Here is what market experts make of today's session.  

Vijay Dhanotiya, Lead of Technical Research at CapitalVia Global Research Limited 

The market witnessed a volatile session in a range of 17300-17500. Market research suggests, trading above the support zone of 17200 is positive from a short-term perspective. If the market sustains above the support levels, we expect a recovery in the market till the level of 17800. Technical indicators suggest a volatile movement in the market in the range of 17200-17800. As such we retain our cautious stance and advise the traders to refrain from building a fresh buying position, until we see further decisive movement in the market. 

Vinod Nair, Head of Research at Geojit Financial Services.  

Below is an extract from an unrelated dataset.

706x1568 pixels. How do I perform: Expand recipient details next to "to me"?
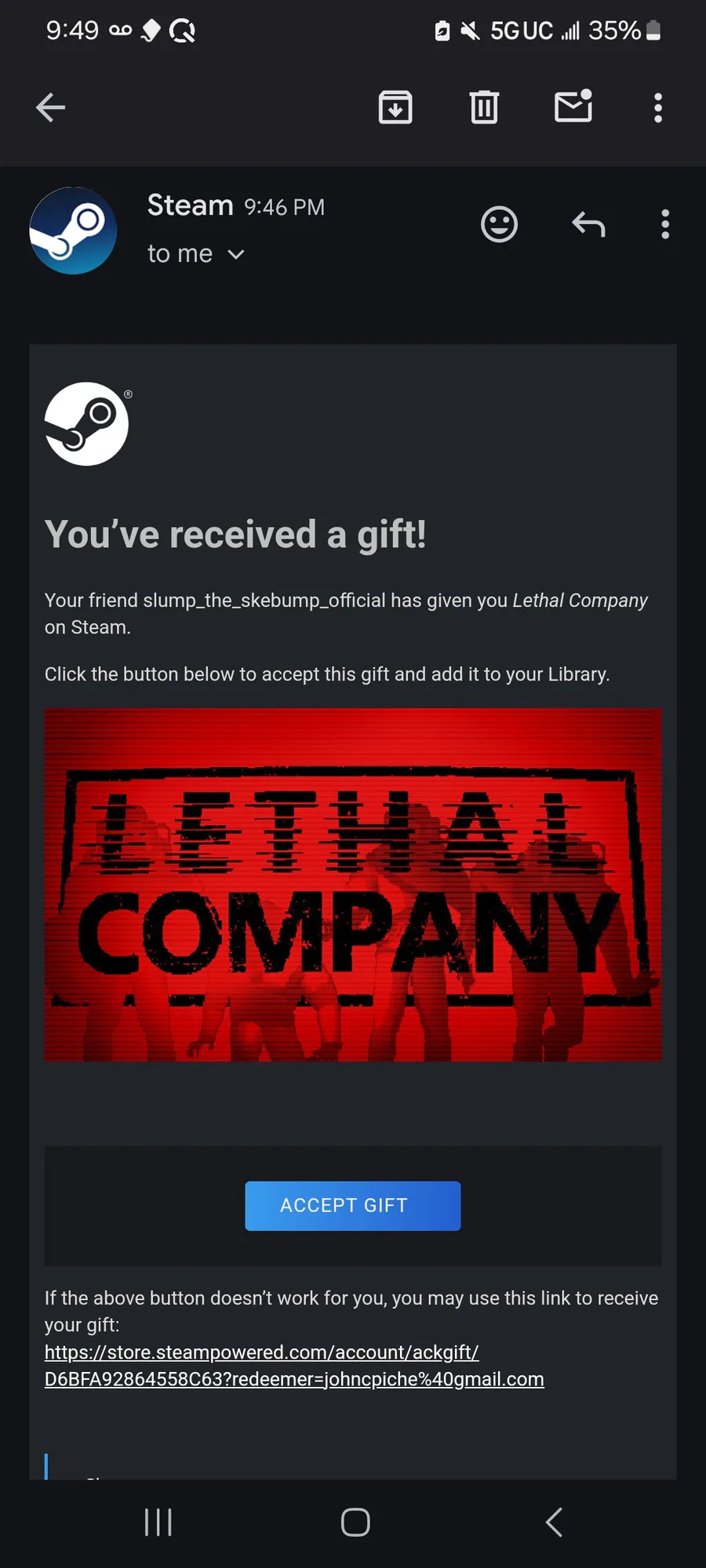tap(236, 254)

Indian equities staged a rebound to recoup most of its losses in the mid-noon session on the back of de-escalating tensions along the Russia-Ukraine border. However, falling western markets prompted a quick sell-off during closing hours. In yet another blow to global inflationary pressure, UK’s inflation jumped to 5.5% in January recording a 30 year high, putting pressure on the Bank of England for a further rate hike sooner than earlier anticipated" 

(Disclaimer: The views/suggestions/advices expressed here in this article is solely by investment experts. Zee Business suggests its readers to consult with their investment advisers before making any financial decision.)